*** EXERCISE PASSAGE ***
Do you need root canal treatment? Symptoms to watch out for
Since dental pulp is hidden in the middle of your tooth, you can’t look and see if it appears healthy. It takes the trained eye of a dentist, along with advanced diagnostics, to detect injured or infected dental pulp. However, there are several warning signs.
If you experience any of the following symptoms, call us for an evaluation:
- Movement-related pain – Does your tooth hurt or throb when you are extremely active, stand up quickly, or make specific movements? This is a common sign of abscess (infection pocket), which may indicate a root canal infection.
- Spontaneous pain – When pulp is compromised, you might experience sharp, throbbing, or pulsating pain unexpectedly. This could happen while you are driving, relaxing, watching television, or even trying to sleep.
- Sores – Ulcers that don’t heal, pus pockets, and other types of mouth sores are often an indication of infection in close proximity. This may indicate gum disease, an abscess, infected dental pulp, or all of these.
- Referred pain – Abscess caused by root canal infection often makes the afflicted tooth hurt. However, the pain might not be confined to that tooth. It can be referred to surrounding teeth, the jaw, or other facial regions.
*** End of EXERCISE PASSAGE ***
*** DATA SECTION ***
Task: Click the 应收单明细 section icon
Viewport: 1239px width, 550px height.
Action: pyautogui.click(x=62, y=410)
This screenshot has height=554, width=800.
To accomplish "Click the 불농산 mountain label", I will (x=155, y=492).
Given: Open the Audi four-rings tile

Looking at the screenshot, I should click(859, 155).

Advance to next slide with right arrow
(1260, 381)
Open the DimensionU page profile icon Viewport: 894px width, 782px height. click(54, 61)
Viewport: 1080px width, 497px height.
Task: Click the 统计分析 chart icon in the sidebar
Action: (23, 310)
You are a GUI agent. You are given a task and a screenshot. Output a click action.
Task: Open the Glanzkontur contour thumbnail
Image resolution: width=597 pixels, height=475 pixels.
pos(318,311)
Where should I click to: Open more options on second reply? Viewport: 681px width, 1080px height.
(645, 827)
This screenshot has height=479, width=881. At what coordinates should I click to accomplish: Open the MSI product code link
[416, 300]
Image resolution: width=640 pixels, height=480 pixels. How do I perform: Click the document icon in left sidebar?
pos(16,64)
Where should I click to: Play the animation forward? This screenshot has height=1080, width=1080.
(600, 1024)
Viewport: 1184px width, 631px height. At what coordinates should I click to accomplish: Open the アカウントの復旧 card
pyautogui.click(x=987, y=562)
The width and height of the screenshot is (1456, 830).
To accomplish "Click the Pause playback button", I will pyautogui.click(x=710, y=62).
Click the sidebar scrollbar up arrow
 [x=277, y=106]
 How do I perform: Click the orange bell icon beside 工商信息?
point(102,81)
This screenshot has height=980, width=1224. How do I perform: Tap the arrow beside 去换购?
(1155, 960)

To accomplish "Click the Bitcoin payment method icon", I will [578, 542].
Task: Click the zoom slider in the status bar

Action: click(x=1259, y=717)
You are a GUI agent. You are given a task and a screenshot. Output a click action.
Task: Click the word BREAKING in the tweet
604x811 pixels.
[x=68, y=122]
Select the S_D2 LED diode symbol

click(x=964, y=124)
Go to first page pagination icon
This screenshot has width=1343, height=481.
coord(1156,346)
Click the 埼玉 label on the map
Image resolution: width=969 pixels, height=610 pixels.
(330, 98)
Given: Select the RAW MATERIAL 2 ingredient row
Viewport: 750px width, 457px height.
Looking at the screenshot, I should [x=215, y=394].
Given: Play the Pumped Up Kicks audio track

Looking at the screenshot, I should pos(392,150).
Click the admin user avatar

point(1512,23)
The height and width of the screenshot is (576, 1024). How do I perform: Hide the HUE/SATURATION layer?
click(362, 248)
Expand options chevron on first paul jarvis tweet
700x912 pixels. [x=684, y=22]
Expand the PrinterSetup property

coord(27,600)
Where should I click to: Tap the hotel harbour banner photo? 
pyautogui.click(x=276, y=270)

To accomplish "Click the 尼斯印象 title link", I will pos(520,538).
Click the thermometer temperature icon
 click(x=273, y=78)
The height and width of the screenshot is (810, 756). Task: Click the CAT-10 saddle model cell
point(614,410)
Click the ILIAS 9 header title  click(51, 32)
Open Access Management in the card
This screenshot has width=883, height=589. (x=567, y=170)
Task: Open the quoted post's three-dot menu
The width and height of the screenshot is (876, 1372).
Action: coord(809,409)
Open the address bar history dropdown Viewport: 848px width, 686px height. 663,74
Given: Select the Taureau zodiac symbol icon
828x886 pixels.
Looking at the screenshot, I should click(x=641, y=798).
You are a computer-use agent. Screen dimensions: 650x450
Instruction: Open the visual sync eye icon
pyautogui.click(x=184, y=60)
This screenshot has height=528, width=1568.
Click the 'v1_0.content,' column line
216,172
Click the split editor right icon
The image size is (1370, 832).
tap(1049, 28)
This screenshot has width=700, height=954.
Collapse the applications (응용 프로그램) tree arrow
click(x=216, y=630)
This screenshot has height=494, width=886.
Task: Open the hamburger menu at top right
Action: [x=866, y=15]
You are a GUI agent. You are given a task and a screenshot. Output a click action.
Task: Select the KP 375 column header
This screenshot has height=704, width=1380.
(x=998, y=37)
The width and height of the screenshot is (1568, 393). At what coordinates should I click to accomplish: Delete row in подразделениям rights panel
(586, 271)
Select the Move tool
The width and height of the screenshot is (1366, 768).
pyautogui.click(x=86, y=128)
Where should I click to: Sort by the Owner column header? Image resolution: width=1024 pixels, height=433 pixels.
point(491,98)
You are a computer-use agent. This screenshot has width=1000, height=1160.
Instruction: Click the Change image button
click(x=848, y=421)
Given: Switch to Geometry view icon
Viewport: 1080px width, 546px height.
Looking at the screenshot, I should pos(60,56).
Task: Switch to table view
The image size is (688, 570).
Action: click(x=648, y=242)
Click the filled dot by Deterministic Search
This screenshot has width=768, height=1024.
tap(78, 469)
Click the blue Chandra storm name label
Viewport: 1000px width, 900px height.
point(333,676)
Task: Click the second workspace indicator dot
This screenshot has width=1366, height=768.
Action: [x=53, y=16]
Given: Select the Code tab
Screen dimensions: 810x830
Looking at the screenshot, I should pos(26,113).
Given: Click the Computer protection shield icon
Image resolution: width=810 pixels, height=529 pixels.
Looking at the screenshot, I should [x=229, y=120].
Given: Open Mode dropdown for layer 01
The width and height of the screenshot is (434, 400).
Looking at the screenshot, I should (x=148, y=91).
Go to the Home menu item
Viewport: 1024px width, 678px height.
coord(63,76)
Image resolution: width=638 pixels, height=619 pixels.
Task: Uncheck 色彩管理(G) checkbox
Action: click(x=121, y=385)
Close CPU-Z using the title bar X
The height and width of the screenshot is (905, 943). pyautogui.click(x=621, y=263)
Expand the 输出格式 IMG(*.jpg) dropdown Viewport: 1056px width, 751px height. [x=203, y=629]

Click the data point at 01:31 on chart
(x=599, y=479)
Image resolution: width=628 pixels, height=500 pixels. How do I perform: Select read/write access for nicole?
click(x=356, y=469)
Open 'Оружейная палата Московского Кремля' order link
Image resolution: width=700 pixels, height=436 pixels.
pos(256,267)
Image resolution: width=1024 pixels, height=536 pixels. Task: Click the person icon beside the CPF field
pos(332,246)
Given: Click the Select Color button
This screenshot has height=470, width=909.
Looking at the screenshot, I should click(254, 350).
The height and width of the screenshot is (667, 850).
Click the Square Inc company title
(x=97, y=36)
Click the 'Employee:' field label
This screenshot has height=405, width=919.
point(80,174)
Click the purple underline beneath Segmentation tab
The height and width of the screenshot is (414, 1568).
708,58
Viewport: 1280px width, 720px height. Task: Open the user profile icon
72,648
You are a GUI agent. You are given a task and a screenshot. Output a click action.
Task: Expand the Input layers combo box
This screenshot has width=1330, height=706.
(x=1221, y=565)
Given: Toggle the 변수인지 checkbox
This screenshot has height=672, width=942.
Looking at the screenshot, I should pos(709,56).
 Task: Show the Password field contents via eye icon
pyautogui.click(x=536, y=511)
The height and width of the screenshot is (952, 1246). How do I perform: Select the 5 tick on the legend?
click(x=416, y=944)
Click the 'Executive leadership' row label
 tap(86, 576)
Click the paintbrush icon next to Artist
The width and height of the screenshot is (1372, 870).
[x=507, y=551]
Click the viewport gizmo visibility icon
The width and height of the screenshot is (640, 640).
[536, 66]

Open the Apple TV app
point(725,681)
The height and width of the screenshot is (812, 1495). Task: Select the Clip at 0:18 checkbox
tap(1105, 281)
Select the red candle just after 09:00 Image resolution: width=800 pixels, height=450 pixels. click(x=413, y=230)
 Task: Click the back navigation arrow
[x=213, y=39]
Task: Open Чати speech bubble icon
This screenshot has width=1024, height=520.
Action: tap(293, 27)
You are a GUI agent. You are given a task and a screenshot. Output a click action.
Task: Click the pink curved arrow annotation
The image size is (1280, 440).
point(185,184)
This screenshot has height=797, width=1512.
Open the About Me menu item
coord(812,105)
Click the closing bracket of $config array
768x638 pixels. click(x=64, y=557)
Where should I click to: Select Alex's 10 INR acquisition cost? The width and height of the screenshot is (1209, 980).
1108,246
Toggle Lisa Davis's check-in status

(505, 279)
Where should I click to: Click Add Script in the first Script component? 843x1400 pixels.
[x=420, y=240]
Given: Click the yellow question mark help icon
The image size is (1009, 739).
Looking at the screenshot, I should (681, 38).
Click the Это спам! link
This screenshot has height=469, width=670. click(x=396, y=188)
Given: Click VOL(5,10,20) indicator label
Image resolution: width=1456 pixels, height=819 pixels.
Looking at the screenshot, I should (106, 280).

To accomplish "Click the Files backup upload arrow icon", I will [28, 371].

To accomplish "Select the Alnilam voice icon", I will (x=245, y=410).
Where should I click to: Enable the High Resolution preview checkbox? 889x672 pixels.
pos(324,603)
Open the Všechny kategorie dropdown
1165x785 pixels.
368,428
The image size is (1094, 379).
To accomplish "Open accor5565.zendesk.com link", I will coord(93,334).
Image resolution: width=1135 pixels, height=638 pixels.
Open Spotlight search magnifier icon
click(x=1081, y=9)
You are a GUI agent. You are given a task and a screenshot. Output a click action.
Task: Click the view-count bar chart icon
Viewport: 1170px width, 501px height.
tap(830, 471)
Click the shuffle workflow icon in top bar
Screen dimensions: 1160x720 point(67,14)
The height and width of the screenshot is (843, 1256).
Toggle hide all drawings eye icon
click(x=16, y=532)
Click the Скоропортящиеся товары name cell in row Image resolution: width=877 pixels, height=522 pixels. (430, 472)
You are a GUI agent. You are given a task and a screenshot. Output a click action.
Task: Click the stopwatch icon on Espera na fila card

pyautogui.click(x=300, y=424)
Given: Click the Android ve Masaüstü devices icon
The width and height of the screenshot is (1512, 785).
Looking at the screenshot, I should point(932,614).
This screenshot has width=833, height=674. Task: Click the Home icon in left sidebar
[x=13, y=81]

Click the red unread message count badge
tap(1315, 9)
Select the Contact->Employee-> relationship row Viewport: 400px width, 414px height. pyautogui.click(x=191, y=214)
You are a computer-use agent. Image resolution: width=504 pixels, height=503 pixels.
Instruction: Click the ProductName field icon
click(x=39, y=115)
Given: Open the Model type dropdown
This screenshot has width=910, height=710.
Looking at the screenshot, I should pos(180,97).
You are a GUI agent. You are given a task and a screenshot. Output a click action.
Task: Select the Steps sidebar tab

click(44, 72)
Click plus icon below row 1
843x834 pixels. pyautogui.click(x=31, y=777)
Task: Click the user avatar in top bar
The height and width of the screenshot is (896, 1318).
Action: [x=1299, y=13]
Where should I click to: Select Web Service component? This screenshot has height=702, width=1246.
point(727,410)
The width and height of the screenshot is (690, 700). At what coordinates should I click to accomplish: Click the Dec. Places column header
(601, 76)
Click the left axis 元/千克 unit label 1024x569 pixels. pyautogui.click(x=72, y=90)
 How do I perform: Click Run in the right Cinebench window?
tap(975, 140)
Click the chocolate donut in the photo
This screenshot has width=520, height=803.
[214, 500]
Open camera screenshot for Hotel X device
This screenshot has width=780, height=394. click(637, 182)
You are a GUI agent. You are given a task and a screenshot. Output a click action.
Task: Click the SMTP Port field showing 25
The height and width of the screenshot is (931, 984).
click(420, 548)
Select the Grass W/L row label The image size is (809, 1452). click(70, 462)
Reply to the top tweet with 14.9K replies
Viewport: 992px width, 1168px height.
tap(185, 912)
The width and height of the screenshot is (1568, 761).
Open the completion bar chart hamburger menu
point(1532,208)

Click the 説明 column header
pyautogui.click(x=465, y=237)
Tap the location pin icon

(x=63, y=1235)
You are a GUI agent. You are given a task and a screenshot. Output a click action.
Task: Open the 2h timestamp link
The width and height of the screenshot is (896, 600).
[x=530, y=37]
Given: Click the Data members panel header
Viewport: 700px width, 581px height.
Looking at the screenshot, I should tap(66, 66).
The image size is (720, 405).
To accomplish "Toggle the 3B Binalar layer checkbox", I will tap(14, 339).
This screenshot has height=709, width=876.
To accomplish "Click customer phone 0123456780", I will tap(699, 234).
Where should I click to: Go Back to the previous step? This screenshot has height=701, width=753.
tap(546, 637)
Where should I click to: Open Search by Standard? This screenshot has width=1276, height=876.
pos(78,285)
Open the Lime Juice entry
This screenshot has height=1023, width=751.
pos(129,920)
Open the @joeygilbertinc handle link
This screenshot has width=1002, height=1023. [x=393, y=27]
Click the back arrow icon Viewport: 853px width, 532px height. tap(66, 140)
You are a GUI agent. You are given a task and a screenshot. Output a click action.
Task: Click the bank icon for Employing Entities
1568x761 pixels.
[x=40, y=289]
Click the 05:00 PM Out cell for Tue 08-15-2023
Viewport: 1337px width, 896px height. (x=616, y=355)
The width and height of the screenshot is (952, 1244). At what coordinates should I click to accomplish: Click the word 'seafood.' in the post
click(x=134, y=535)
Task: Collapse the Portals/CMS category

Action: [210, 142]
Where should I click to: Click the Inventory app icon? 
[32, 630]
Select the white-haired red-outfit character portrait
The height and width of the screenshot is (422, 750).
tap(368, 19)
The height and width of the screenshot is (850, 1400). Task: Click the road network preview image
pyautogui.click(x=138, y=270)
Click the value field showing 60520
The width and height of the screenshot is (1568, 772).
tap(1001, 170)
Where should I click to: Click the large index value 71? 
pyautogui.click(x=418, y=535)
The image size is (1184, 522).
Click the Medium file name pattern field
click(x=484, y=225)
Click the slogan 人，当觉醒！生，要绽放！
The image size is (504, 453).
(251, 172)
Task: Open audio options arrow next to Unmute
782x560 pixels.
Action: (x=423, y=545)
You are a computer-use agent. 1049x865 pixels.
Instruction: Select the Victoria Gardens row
*** End of DATA SECTION ***
EXPLORE THE MATERIAL =
a. Which symptoms does the root canal symptoms text list as warning signs?
b. In the root canal symptoms text, where can referred pain from an abscess spread besides the afflicted tooth?
c. Write the next part of the root canal symptoms text, picking up after its final sentence.

TASK ANSWERS =
a. Movement-related pain, spontaneous pain, sores, and referred pain.

b. To surrounding teeth, the jaw, or other facial regions.

c.
What root canal treatment accomplishes
So, root canal treatment addresses infected or injured dental pulp. You may be wondering just what the procedure involves, and how it can solve your dental problems. Root canal therapy is a straightforward process. It begins with creating a very small opening in the tooth crown, which your dentist uses to access pulp chambers and root canals. The compromised dental pulp is removed, because it cannot be saved once infected or injured. Next, the area is sterilized to eliminate any lingering bacteria, and filled to prevent reinfection. We usually recommend completing treatment with a dental crown, which restores the appearance of the tooth and protects it from further damages.